Records from a data collection:
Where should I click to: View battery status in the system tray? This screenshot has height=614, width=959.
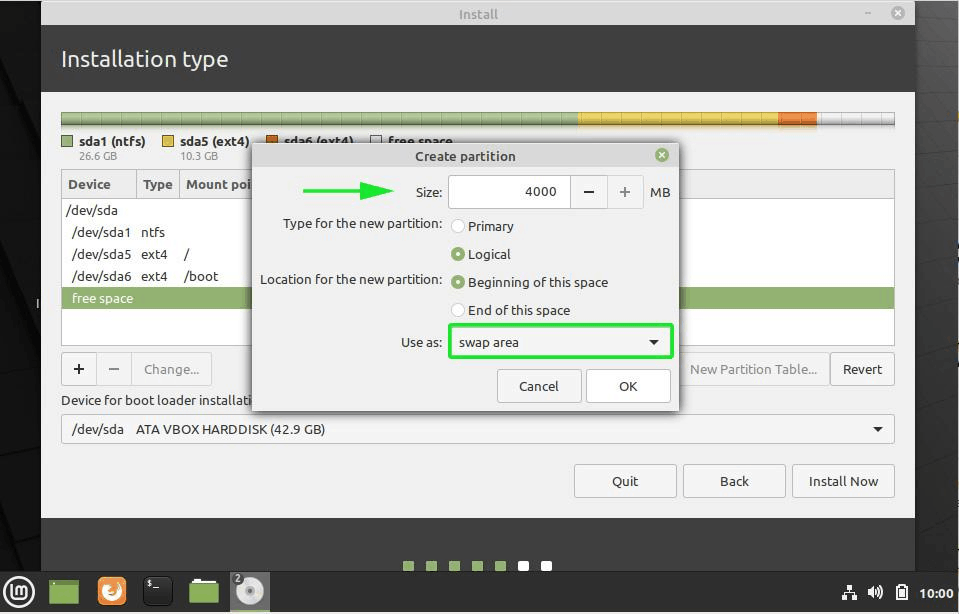(902, 591)
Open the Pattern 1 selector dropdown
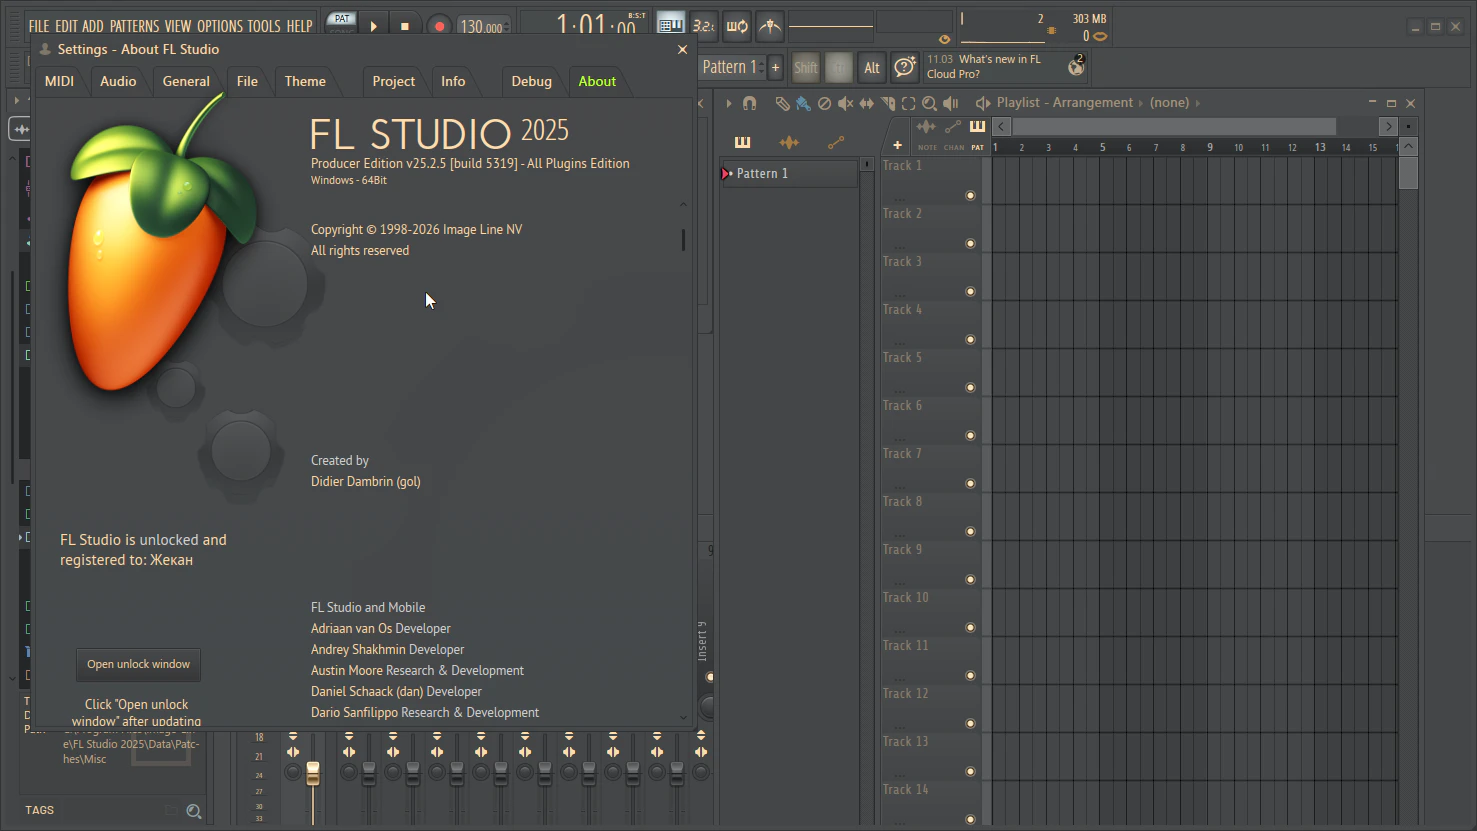This screenshot has width=1477, height=831. coord(729,67)
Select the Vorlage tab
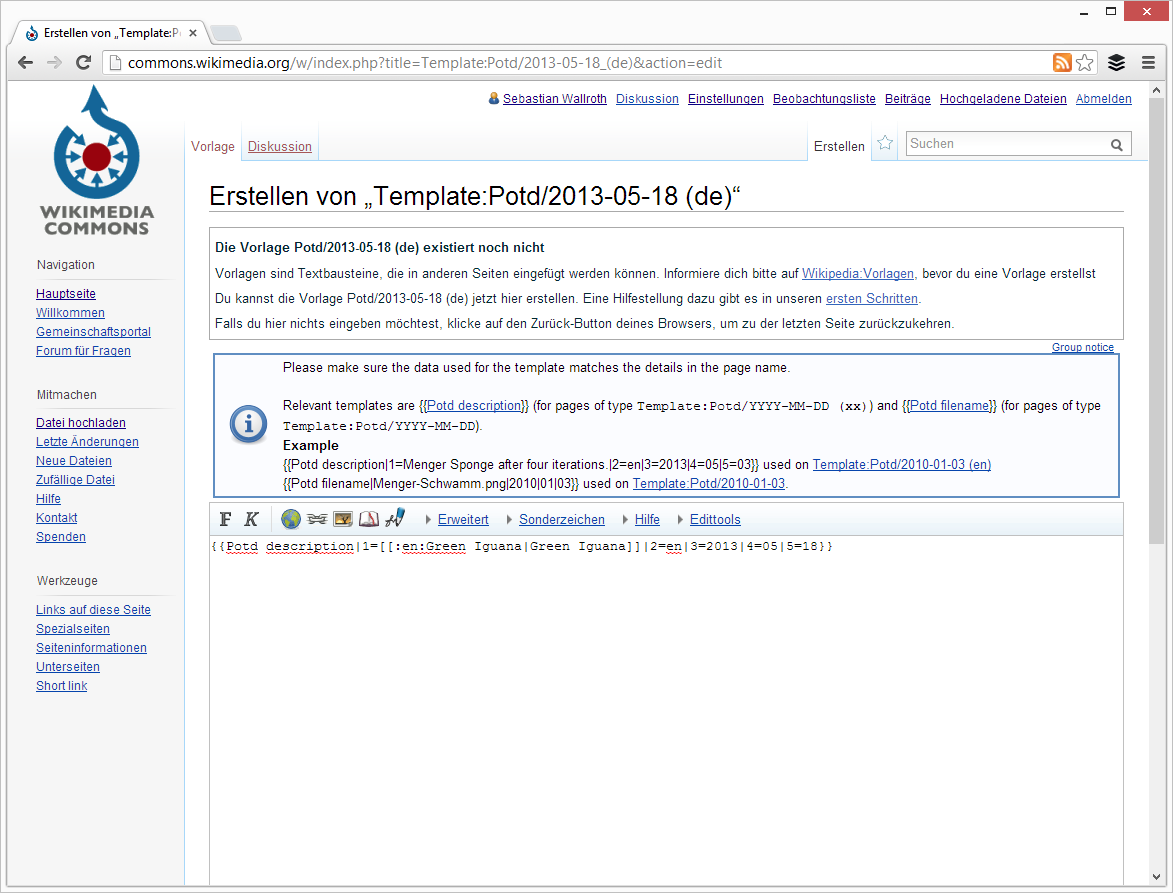This screenshot has height=893, width=1173. coord(212,147)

**Problem requirements**
Reproduce all lines above exactly. Leave the images out.

**Exercise output**
Where should I click to: View battery status in the system tray? This screenshot has height=614, width=959.
(902, 591)
Open the Pattern 1 selector dropdown
This screenshot has width=1477, height=831. coord(729,67)
Select the Vorlage tab
This screenshot has height=893, width=1173. coord(212,147)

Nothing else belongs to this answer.